Sorry, now I see that you're trying to solve an equation...
 


All I can offer is an approximation, x = 1.75566566912961...
 


But how would you find it?
 


Bonaparte said:
But how would you find it?

You need to solve the equation f(x) = x^2 + x + ln(x) = 0 numerically. There is a vast literature on this, but basically, you first need to isolate a region in which the root lies, then try to narrow it down. If you can, you should plot the graph y = f(x) first, to see roughly where the roots of f(x) are located. Then there are numerous "correction" methods available to get better accuracy; just Google 'root finding' to see lots of relevant methods. For example, look at http://www.efunda.com/math/num_rootfinding/num_rootfinding.cfm
 


Michael Redei said:
I just let this thing do the work for me: http://www.wolframalpha.com/

That's what I would do too, but I would use Maple. The solution of the equation ##0 = x^2 + x + \ln(x)## is approximately .4858388639605664330809376128591963662449, and is nowhere near the value 1.755... that you wrote.
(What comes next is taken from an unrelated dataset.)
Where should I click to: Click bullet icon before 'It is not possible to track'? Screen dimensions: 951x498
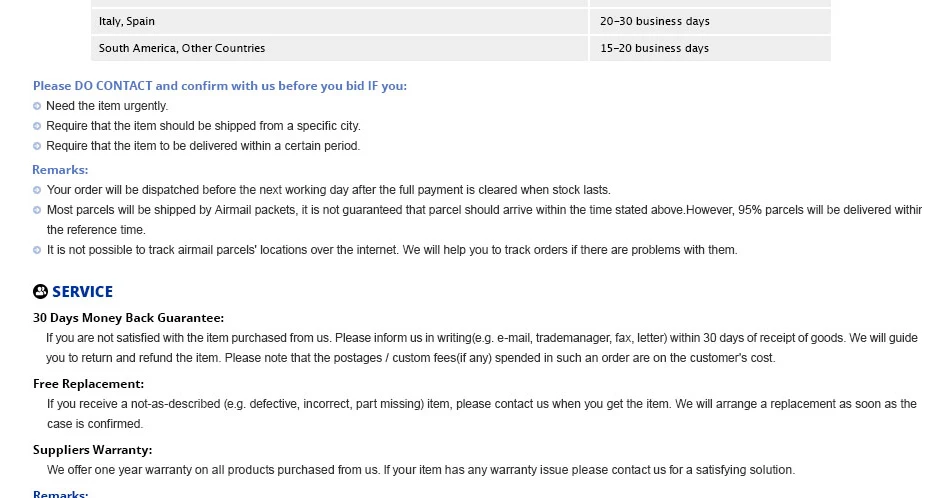[x=37, y=250]
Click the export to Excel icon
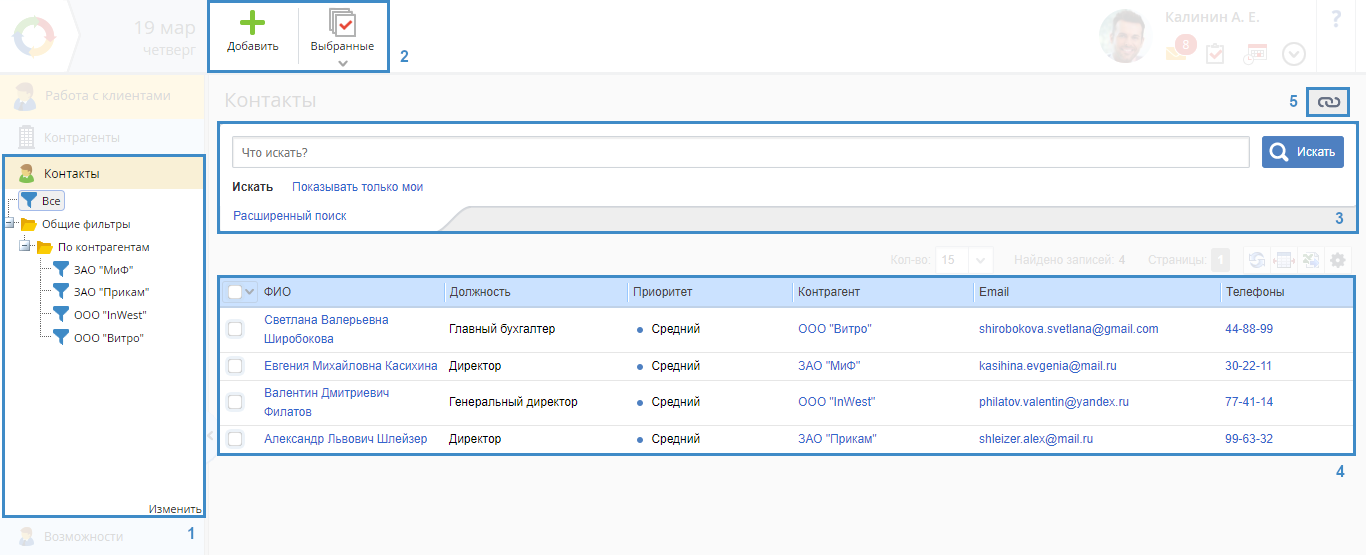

If you plot f(x) = x^2 +x +ln(x) on [0.001,6] you will see there is just one root, and it is near x = 1/2. Were you working with the other function
f(x) = \frac{1}{2} e^{2x} - (e+1)e^x + ex ? That does, indeed, have a root near 1.75.
 


Ray Vickson said:
Were you working with the other function
f(x) = \frac{1}{2} e^{2x} - (e+1)e^x + ex ? That does, indeed, have a root near 1.75.

When I posted the approximation 1.75..., "the other function" was what seemed the main goal of this thread. "Were you working" seems a little exaggerated though, since I did no more than type a function definition into one text box and copy a number from another.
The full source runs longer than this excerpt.